2. Ten aanzien van communicatie:
a) De AIOS toont respect voor en een adequate mate van betrokkenheid bij de patiënt.
b) De AIOS is in staat om aan de patiënt en diens familie op begrijpelijke wijze de vermoedelijke diagnose uit te leggen en grofweg aan te geven wat het aanvullende onderzoek inhoudt (inclusief de eventueel daaraan verbonden risico’s), wat de behandelopties zijn (inclusief de daaraan verbonden risico’s) en wat de prognose van de aandoening is. Bovendien kan de AIOS ten overstaan van de patiënt en diens familie een begrijpelijk en betrouwbaar overzicht geven van de klinische gebeurtenissen rondom de patiënt.
c) De AIOS kan ten aanzien van de medische gegevens adequaat zowel schriftelijk als mondeling rapporteren aan andere health care professionals, met inbegrip van een gedegen verslaglegging in de medische status.
3. Ten aanzien van samenwerking:
a) De AIOS is in staat een goede relatie te onderhouden met andere personen die bij de patiënt betrokken zijn, de diverse taken onderling goed te communiceren, en adequate instructies te verschaffen aan ondersteunend personeel.
b) De AIOS zorgt, tezamen met de verpleegkundige, voor een efficiënt verlopende visite.
c) De AIOS is op de hoogte van de op de afdeling voor paramedisch personeel bestaande protocollen en voorschriften.
d) De AIOS is in staat om goed samen te werken met de cardiologen in de regio en bij overdracht van patiënten zorg te dragen voor een adequate mondelinge en schriftelijke overdracht.

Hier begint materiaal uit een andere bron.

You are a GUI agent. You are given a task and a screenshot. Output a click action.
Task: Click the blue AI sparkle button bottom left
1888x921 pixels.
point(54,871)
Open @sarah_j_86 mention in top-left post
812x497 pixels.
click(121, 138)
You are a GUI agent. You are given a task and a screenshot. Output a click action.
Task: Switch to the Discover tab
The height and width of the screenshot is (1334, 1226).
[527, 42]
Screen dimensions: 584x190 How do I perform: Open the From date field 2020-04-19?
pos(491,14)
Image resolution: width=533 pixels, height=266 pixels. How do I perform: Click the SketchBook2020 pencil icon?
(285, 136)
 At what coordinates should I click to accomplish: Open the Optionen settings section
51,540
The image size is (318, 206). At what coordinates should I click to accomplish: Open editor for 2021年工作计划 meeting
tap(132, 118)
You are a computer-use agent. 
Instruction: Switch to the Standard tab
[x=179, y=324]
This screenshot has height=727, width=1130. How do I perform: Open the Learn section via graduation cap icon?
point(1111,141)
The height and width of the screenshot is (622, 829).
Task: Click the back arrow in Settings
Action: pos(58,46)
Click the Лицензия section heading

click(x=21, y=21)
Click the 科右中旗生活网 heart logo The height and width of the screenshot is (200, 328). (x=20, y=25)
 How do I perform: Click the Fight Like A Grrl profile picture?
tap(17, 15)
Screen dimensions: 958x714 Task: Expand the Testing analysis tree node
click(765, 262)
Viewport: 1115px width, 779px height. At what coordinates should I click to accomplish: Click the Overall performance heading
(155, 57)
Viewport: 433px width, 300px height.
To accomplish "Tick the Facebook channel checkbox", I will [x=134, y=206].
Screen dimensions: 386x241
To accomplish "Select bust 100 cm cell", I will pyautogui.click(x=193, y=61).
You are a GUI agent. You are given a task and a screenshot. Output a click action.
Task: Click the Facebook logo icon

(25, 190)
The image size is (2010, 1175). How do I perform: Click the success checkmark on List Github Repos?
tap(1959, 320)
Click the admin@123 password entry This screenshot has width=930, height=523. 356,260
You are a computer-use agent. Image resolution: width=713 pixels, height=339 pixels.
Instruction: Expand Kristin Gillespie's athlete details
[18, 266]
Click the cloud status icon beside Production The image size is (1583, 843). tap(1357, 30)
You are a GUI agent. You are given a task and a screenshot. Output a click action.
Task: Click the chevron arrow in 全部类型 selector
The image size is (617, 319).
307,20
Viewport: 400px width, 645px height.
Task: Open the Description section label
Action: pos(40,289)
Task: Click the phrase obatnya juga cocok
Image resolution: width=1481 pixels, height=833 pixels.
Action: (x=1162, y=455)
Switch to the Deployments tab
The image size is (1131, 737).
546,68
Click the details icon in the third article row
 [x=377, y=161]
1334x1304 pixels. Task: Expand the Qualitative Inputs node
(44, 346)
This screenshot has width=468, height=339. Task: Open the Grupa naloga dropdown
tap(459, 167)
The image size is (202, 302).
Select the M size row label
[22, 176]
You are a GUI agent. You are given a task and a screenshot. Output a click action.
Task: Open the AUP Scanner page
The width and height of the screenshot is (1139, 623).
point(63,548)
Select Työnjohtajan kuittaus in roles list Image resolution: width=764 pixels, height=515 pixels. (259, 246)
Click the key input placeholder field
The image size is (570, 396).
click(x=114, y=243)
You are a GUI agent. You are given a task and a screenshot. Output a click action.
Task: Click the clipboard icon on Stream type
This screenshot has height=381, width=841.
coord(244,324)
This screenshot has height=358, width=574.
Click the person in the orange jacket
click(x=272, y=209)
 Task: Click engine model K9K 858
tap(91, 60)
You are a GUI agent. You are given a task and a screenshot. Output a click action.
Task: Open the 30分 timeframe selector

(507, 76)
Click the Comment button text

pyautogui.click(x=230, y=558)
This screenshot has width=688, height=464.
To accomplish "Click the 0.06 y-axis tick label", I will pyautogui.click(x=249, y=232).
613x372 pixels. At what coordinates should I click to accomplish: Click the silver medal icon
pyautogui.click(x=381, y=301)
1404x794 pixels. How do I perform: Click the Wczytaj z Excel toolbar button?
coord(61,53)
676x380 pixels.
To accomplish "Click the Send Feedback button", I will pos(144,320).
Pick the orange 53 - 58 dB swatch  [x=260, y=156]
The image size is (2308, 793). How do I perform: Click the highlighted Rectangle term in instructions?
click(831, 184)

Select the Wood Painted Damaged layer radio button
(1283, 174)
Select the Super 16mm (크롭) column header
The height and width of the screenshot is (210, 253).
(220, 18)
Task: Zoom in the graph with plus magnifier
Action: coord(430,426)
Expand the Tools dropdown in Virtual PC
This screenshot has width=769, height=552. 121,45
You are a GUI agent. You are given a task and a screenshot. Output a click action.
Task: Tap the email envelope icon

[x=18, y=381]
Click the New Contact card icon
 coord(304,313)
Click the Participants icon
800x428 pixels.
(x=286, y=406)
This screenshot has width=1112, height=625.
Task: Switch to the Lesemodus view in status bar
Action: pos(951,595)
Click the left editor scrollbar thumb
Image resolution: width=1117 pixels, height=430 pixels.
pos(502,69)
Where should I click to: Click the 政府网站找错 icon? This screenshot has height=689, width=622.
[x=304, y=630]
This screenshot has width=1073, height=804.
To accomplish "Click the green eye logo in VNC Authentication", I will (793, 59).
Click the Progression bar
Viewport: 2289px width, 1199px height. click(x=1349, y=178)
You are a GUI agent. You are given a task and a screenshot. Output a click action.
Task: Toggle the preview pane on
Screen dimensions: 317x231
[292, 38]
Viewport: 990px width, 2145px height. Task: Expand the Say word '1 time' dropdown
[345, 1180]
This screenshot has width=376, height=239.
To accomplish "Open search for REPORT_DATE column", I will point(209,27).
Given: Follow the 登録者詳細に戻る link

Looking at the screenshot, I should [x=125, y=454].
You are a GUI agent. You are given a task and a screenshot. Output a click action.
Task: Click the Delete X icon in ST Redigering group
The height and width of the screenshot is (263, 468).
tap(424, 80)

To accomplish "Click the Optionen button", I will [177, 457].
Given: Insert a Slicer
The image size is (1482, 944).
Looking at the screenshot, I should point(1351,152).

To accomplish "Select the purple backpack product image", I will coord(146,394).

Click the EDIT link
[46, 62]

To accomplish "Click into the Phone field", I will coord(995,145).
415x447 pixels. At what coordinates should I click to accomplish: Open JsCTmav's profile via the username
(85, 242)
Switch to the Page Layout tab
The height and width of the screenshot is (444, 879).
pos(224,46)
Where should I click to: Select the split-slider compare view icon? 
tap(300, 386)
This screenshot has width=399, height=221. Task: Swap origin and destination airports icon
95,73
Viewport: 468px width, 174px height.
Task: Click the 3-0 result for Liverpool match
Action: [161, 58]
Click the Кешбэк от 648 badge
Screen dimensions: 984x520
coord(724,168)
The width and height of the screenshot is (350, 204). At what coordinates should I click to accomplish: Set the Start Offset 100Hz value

4. Ten aanzien van kennis en wetenschap:
a) De AIOS geeft blijk van het kritisch beschouwen van de medische informatie rondom een casus.
b) De AIOS kan aangeven welke discussiepunten er momenteel in de literatuur spelen rondom niet-acute cardiale ziektebeelden, inclusief discussies met betrekking tot invasief ingrijpen bij coronarialijden, hartklepchirurgie, en ritmestoornissen (ablatie, ICD implantatie).
5. Ten aanzien van maatschappelijk handelen:
a) De AIOS is bekend met de epidemiologie van chronische cardiale aandoeningen, waaronder coronarialijden, hartkleplijden, hartfalen en hartritmestoornissen.
b) De AIOS toont aan nagedacht te hebben over ethische kwesties die de patiëntengroep met chronische niet-behandelbare cardiale aandoeningen betreffen (bijvoorbeeld aangaande het reanimatiebeleid).
6. Ten aanzien van organisatie:
a) De AIOS overziet het patiëntenaanbod en -bestand op de verpleegafdeling en kan in overleg met de supervisor de logistiek en efficiënte bezetting van de bedden organiseren.
b) De AIOS weet adequaat prioriteiten te stellen en hulp in te roepen indien geconfronteerd met gelijktijdig optreden van problemen bij meerdere patiënten.
c) De AIOS is punctueel met betrekking tot afspraken, o.a. betreffende gesprekken met familie.
7. ten aanzien van professionaliteit:
a) De AIOS vertoont adequaat persoonlijk en interpersoonlijk professioneel gedrag.
b) De AIOS kent de grenzen van de eigen competentie en handelt daarbinnen.
c) De AIOS is op de hoogte van de binnen het LUMC bestaande regels voor wat betreft professioneel gedrag.
d) De AIOS is op de hoogte van de regels voor infectiepreventie en gedraagt zich als zodanig. Tevens spreekt de AIOS anderen aan op afwijkend gedrag.